As he reached the kitchen door, the search party brushed past him and went into Eugène’s bathroom. Harold turned and went back to their bedroom. Barbara had got up out of bed and was sitting at the window, with her dressing gown wrapped around her, smoking a cigarette.
“Look up the word ‘chauffage,’ ” he said. “The dictionary is in the pocket of my brown coat,” and he went on down the hall. Ignoring the gas heater, Eugène searched for and found a valve behind the tub. As soon as the valve was closed, the bathtub began to fill with rusty red water gurgling up out of the drainpipe. He hurriedly opened the valve, and the water receded, leaving a guilty stain.
“ ‘Chauffage’ means heating or a heating system,” Barbara said, as Harold came into the bedroom. He closed the door behind him.
“Did he say it was our fault?” she asked.
“I asked him five times and just now he finally said ‘Heureusement oui.’ ”
“That doesn’t make any sense, ‘heureusement oui.’ ”
“I know it doesn’t, but that’s what he said. It must be our fault. We ought never to have come here.”
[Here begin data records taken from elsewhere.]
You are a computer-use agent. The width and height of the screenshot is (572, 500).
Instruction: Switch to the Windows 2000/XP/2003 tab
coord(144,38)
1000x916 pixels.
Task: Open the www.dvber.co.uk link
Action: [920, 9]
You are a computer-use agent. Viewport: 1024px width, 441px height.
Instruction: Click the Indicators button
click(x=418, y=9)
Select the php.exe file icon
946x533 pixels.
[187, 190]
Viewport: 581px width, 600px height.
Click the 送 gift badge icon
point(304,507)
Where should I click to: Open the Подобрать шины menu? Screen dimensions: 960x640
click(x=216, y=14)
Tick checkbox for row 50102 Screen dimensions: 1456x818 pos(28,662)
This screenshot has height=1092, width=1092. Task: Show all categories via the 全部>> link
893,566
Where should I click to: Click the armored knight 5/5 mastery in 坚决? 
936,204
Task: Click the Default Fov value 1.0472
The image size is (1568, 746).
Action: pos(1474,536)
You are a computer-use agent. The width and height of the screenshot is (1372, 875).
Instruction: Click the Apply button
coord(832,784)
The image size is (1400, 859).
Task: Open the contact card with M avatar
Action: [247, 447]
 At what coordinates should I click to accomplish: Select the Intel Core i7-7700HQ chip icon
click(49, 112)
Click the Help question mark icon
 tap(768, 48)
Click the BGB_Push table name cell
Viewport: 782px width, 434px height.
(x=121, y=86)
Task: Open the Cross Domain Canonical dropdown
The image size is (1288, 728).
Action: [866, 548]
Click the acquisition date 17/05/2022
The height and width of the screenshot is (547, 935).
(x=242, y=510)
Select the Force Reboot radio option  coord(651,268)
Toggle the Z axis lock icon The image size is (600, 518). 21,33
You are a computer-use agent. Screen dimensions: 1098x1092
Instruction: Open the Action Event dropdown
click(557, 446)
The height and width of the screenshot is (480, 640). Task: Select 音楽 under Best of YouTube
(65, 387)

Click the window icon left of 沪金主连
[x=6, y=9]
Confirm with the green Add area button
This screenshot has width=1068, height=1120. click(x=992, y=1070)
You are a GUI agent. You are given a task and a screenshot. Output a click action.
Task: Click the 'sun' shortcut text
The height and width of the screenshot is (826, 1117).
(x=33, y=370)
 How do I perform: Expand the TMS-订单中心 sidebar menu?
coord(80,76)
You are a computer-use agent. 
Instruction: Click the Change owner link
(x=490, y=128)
The voices and the heavy footsteps passed their door, returning to the kitchen, and wearily he went in pursuit of them. They still had not found the valve that controlled the water pipes, and the cascade down the back stairs was unabated. The landing and the stair well were included in the area under investigation. Locating a new valve, Eugène left his sodden Turkish slippers inside the kitchen door and went into the front of the apartment; opened the door of the huge sculptured armoire and took out a cigar box; opened the cigar box and took out a pair of pliers.